Stainless steel is used extensively in swimming-pool fixtures such as handrails, ladders leading from the pool and diving boards. It has been found to perform well, without cracking, for many years, even with constant immersion in warm water dosed with low levels of chlorine. The metal has a polished surface and so can be cleaned easily, and would normally have a long and uneventful life. But the stresses applied in these fixtures are only intermittent, not continuous. Except perhaps for diving boards, the fittings are over-designed, so the imposed loads from the users are relatively low.
However, when similar grades of stainless steel are used as tie bars, they are under continuous tension, which is when stress corrosion cracking becomes a relevant failure mode. The air circulating in the ducts above the Stenwijk pool will have been saturated with water vapour as well as carrying traces of free chlorine gas, and will have attacked the protective oxide film on the steel. This attack will have produced brittle cracks, which then grew slowly under the tensile load, with new metal being exposed as the crack advanced. The high stress concentration at the advancing crack tip, together with the imposed tensile load, will have encouraged further crack growth until criticality.

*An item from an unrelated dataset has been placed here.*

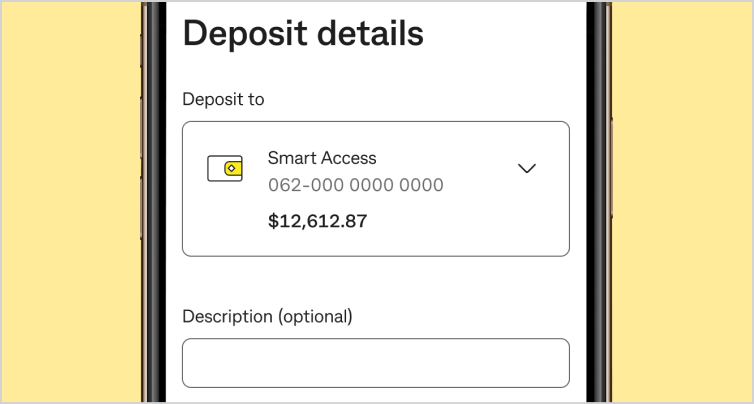The image size is (754, 404).
Task: Click the $12,612.87 balance amount
Action: [317, 221]

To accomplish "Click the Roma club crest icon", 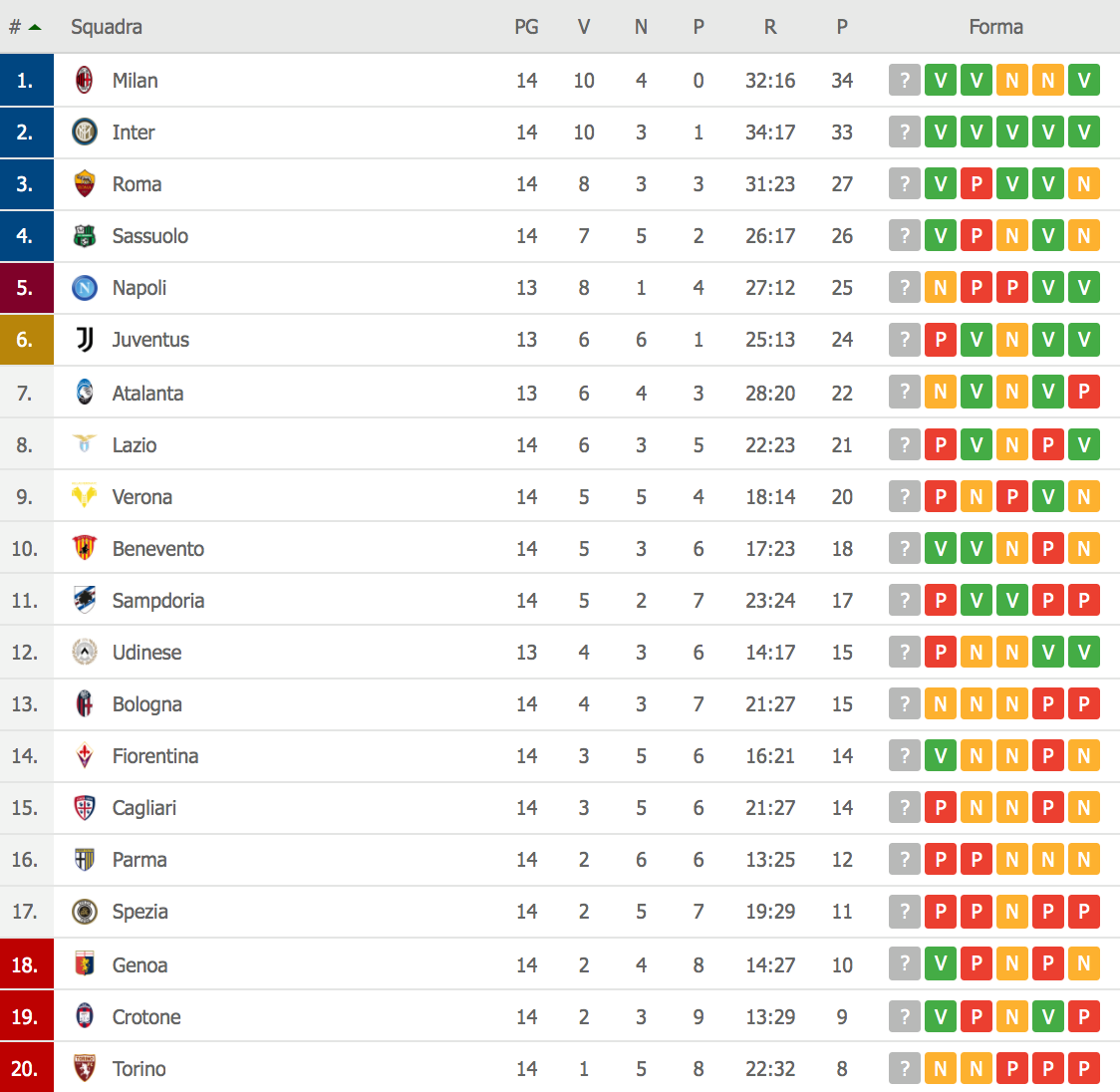I will click(x=85, y=183).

Falling objects will impose much greater loads than their nominal weight owing to the momentum gained by the drop. The exact force of the impact will depend on the distance through which they fall.
Explain why the cracks were initiated at the roots of the threads.
The root of the thread of any screwed joint represents a stress concentrator, where the applied stress can be magnified many times at the corner. The exact value of Kt will depend on the radius of curvature at the root, sharper roots being more severe than shallow roots.
Even low tensile loads will have been enough to stimulate crack initiation, owing to the importance of stress concentrations in magnifying the imposed load. The critical threshold for the initiation of SCC is normally very low, but must be a tensile stress. The other interesting feature of these failures is the continued attack by very low levels of gaseous chlorine. The chlorine levels are lower than in the pool water, so the extent of the attack probably relates to the much greater ease with which gas molecules can penetrate a corrosion film.
The incident in the Netherlands led to a survey of several thousand swimming pools in the country. It emerged that 14 pools were at immediate risk of sudden failure owing to deeply cracked suspension bolts of a similar design to those at the original pool. They were closed immediately for repair. A further 18 pools were considered dangerous and needed extra support of the ducting. Most of the pools were very new, one being only a year old. The stainless-steel parts were replaced with galvanized steel equivalents or with stainless steel with a high molybdenum content (~6%), both of which are much more resistant to SCC.
The accident led to other surveys in Germany and the UK, where a warning notice was circulated by the Health and Safety Executive. It highlights the dangers arising from using what appear to be corrosion-resistant materials in situations where brittle cracks can develop quickly in safety-critical components.
Stainless steel is also sensitive to chloride ions (such as those present in sea water and brine), and especial care is needed in designing the material for use in ships and boats where exposure can occur.